Solar Eclipse 2017 is fast approaching and perhaps no group is looking forward to it more than the staff at the Ward Beecher Planetarium at Youngstown State University.

Planetarium Engineer Curt Spivey says this eclipse is significant because it's the first coast to coast eclipse since 1918.

"The first touching of the United States starts in Oregon and it goes all the way across the country and leaves the U.S. in South Carolina.  Every single citizen in the lower forty eight will see some affect of this eclipse," Spivey said.

The path of the eclipse will be about 70 miles wide, and what the valley will actually see will be a partial eclipse shortly after 2:30 p.m. on Monday.

"We're going to have 80 percent of the sun blocked at maximum coverage around 2:33," said Spivey.

If you would like to experience the event with the YSU staff, they are inviting the public to join them at the Metro-Parks experimental farm in Canfield.
 
"We're going to have a few telescopes set up, we will have eclipse shades available for visitors. We are giving them out on a first come first serve," according to Spivey.

They will also be providing pin-hole projection cards, which is simply a card with a pin-hole.  The sunlight will come through that hole and project down on the surface of a piece of paper. 

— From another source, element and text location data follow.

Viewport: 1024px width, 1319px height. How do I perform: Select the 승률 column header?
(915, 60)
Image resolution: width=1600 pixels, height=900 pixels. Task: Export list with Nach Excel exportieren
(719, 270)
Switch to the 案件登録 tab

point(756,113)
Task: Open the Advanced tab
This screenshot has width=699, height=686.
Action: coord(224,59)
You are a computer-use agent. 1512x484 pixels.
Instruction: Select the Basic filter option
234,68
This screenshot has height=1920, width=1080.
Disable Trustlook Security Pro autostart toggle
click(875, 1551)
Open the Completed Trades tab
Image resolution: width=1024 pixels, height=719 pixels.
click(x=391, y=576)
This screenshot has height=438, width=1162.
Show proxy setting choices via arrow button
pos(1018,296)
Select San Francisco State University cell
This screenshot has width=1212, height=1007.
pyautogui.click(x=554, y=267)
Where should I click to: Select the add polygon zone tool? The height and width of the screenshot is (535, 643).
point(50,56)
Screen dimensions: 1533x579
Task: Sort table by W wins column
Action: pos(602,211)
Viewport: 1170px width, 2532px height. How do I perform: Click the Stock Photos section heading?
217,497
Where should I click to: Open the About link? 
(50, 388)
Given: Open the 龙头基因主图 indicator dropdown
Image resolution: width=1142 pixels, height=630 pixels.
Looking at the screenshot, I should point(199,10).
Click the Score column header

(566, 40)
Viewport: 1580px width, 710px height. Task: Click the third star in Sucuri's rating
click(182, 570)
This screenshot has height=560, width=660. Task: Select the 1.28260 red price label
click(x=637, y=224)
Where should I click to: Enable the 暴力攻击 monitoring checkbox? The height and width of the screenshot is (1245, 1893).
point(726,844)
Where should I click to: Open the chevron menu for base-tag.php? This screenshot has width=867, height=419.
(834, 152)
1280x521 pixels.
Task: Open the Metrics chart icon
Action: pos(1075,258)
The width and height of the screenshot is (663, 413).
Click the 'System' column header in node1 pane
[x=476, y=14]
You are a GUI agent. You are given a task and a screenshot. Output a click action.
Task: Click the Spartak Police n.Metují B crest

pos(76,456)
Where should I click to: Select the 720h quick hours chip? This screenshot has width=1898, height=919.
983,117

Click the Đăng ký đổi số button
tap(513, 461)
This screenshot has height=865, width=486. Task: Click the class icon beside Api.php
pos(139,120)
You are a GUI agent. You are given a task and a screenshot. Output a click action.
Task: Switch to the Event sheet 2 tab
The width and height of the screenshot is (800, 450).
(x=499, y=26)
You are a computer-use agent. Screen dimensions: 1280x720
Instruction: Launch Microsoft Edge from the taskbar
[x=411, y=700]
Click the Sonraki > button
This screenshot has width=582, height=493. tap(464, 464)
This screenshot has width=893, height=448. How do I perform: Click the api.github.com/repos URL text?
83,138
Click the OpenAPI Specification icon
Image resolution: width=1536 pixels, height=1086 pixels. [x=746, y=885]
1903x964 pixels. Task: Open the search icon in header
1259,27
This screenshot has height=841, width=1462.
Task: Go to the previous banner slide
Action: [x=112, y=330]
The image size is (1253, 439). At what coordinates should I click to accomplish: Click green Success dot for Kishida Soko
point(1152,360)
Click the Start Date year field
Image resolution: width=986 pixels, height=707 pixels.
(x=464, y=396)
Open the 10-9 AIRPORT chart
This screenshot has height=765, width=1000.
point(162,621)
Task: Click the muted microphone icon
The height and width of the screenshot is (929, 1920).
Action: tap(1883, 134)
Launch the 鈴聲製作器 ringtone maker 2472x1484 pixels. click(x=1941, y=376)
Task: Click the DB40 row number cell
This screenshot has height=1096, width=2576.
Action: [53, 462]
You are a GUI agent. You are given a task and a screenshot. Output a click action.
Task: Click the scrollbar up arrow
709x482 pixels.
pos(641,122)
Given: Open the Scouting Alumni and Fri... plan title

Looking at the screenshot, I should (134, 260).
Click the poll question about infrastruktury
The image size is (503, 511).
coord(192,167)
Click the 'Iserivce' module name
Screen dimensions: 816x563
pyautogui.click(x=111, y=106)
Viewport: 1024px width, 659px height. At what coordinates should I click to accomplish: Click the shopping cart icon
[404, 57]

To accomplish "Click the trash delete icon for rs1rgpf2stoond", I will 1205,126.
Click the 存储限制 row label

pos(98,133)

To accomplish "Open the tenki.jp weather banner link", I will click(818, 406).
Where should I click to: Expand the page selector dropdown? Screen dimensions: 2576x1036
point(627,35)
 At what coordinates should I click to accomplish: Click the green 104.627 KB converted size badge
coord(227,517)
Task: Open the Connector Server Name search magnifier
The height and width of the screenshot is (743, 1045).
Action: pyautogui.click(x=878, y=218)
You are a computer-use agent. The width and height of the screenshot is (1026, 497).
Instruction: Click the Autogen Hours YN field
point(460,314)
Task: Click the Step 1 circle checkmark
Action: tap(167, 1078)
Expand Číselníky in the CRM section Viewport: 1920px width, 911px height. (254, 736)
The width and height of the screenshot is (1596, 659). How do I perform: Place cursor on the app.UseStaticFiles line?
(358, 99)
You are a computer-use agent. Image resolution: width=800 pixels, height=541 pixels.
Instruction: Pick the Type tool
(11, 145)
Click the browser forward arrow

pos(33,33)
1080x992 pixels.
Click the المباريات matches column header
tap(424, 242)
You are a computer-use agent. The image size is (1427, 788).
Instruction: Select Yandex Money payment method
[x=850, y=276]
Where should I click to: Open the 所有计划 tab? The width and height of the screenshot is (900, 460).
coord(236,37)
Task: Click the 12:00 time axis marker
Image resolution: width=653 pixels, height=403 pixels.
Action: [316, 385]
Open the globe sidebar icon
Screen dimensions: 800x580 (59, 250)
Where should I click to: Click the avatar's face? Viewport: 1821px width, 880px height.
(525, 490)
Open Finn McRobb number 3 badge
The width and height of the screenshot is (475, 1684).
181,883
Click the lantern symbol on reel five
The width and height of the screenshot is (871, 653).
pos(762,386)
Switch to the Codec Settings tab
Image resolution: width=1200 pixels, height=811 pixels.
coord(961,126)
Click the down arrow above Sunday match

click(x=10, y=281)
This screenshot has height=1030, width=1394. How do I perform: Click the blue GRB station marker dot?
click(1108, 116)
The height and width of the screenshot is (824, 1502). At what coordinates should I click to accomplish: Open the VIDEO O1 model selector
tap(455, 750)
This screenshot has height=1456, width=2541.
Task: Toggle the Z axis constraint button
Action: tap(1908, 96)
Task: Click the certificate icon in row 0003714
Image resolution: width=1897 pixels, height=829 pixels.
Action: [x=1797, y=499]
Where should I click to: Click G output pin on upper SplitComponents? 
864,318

"All you've  got to do is face away from the sun, put the card up by your ear and put a piece of paper down. You will see an actual  projection of the sun right on there," Spivey said.  It's simple and safe and you can do it at home.

Spivey says the eclipse is more than just a passing event, he says NASA and other agencies will be studying and measuring various aspects of  the eclipse.

"There is all sorts of science that is going to be going on when the eclipse is going on," he said.